◆ Exercise description: Reproduce the rows below word for word, beginning at the line that contains "has width=670, height=433." and stopping after the line that contains "point(19,1563)".

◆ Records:
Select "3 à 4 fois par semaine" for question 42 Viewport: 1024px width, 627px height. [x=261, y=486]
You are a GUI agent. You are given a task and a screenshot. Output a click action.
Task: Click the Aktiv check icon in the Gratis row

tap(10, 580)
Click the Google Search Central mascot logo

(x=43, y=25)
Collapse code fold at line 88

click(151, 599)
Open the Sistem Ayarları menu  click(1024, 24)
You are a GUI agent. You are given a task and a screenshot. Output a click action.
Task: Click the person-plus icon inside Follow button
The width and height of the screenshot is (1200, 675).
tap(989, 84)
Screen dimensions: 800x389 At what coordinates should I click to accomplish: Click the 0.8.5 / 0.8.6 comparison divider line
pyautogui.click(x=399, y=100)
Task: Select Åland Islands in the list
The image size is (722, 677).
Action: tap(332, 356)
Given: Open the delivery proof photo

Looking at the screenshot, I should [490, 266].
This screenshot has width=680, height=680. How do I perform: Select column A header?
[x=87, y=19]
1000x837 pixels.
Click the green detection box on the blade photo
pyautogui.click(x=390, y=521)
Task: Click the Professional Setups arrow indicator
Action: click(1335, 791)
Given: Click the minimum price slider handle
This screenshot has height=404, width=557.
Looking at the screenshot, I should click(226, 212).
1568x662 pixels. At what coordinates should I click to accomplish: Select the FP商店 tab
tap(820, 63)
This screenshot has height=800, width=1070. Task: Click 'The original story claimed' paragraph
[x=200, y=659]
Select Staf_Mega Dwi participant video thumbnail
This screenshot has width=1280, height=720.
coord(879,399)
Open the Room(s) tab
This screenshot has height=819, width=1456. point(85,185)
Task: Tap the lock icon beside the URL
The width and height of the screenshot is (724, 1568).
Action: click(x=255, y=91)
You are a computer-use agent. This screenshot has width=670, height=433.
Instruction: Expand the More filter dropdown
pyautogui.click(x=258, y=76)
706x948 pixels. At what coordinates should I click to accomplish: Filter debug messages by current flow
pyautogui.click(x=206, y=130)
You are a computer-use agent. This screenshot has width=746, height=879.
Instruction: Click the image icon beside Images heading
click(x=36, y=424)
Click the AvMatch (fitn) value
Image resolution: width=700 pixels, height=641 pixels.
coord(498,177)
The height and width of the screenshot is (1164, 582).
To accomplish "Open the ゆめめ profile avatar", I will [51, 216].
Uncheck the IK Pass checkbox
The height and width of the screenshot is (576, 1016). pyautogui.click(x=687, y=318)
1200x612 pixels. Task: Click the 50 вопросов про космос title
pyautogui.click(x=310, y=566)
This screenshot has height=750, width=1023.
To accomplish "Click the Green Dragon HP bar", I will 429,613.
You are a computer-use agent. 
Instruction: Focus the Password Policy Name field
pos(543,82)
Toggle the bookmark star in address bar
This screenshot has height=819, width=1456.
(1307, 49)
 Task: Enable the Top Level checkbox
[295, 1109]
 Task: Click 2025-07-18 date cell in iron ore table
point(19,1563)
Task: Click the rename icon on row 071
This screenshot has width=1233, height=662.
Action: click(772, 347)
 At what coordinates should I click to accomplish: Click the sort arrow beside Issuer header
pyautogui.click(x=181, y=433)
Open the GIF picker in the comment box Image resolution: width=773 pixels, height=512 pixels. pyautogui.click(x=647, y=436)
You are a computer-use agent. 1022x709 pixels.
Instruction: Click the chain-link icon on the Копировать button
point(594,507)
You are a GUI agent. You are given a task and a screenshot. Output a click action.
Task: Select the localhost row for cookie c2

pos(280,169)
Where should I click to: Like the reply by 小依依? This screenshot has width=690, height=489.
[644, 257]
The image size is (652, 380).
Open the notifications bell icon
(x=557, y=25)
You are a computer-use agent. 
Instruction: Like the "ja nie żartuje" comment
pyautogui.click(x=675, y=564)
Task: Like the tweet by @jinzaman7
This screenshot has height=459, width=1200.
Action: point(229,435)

◆ Response:
You are a computer-use agent. This screenshot has width=670, height=433.
Instruction: Expand the More filter dropdown
pyautogui.click(x=258, y=76)
706x948 pixels. At what coordinates should I click to accomplish: Filter debug messages by current flow
pyautogui.click(x=206, y=130)
You are a computer-use agent. This screenshot has width=746, height=879.
Instruction: Click the image icon beside Images heading
click(x=36, y=424)
Click the AvMatch (fitn) value
Image resolution: width=700 pixels, height=641 pixels.
coord(498,177)
The height and width of the screenshot is (1164, 582).
To accomplish "Open the ゆめめ profile avatar", I will [51, 216].
Uncheck the IK Pass checkbox
The height and width of the screenshot is (576, 1016). pyautogui.click(x=687, y=318)
1200x612 pixels. Task: Click the 50 вопросов про космос title
pyautogui.click(x=310, y=566)
This screenshot has height=750, width=1023.
To accomplish "Click the Green Dragon HP bar", I will 429,613.
You are a computer-use agent. 
Instruction: Focus the Password Policy Name field
pos(543,82)
Toggle the bookmark star in address bar
This screenshot has height=819, width=1456.
(1307, 49)
 Task: Enable the Top Level checkbox
[295, 1109]
 Task: Click 2025-07-18 date cell in iron ore table
point(19,1563)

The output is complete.